Interview

Giacomo Agostini, témoin d'une époque révolue

Giacomo Agostini porte en lui depuis un demi-siècle la plus grande et la plus riche carrière d'un pilote moto. Recordman des titres et des victoires en Grand Prix, le champion italien observe un MotoGP aujourd'hui trop technologique à son goût, mais bien loin du manque criant de sécurité qui faisait des ravages à son époque.

Giacomo Agostini

Quand Giacomo Agostini annonce sa venue sur un Grand Prix MotoGP, le paddock est soudain en effervescence. Ses 15 titres de Champion du monde et ses 122 victoires en Grand Prix y sont évidemment pour beaucoup, lui qui a été la star absolue des circuits pendant ses 14 ans de carrière mondiale, l'un de ces héros forgeant l'admiration par les prouesses qu'il réalisait le week-end et un compétiteur acharné, qu'ils sont rares à avoir réussi à faire descendre de son piédestal.

Mais, à 80 ans (très bientôt 81), Giacomo Agostini est aussi un témoin précieux d'une autre ère de la course moto. Alors que le championnat vient de passer le cap du 1000e Grand Prix depuis sa création en 1949, il en comptait à peine plus du quart lorsque le Roi Ago a pris sa retraite, à 35 ans. La discipline n'était alors plus vraiment balbutiante mais elle avait encore de grands combats à mener, notamment pour sécuriser la pratique et professionnaliser le profil de tous les pilotes.

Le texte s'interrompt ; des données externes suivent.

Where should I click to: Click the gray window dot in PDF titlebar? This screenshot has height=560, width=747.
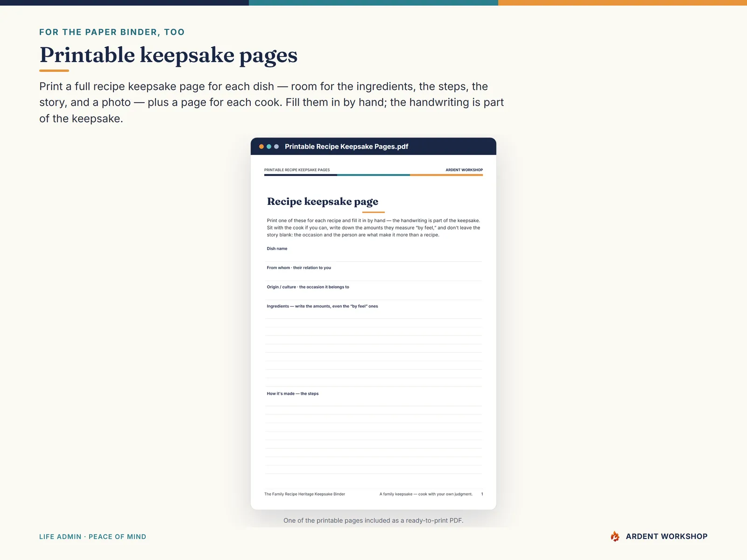(276, 147)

"Ce qui est beau aujourd'hui, c'est que nous avions cette même tension mais avec en plus l'idée de la mort", rappelle Giacomo Agostini dans une interview accordée à Motorsport.com. "Malheureusement, quand nous tombions, les dégâts étaient plutôt graves que légers. Aujourd'hui, heureusement, on peut tomber, se relever, repartir et continuer. Ça, pour moi, ça a été la grande évolution en termes de sécurité."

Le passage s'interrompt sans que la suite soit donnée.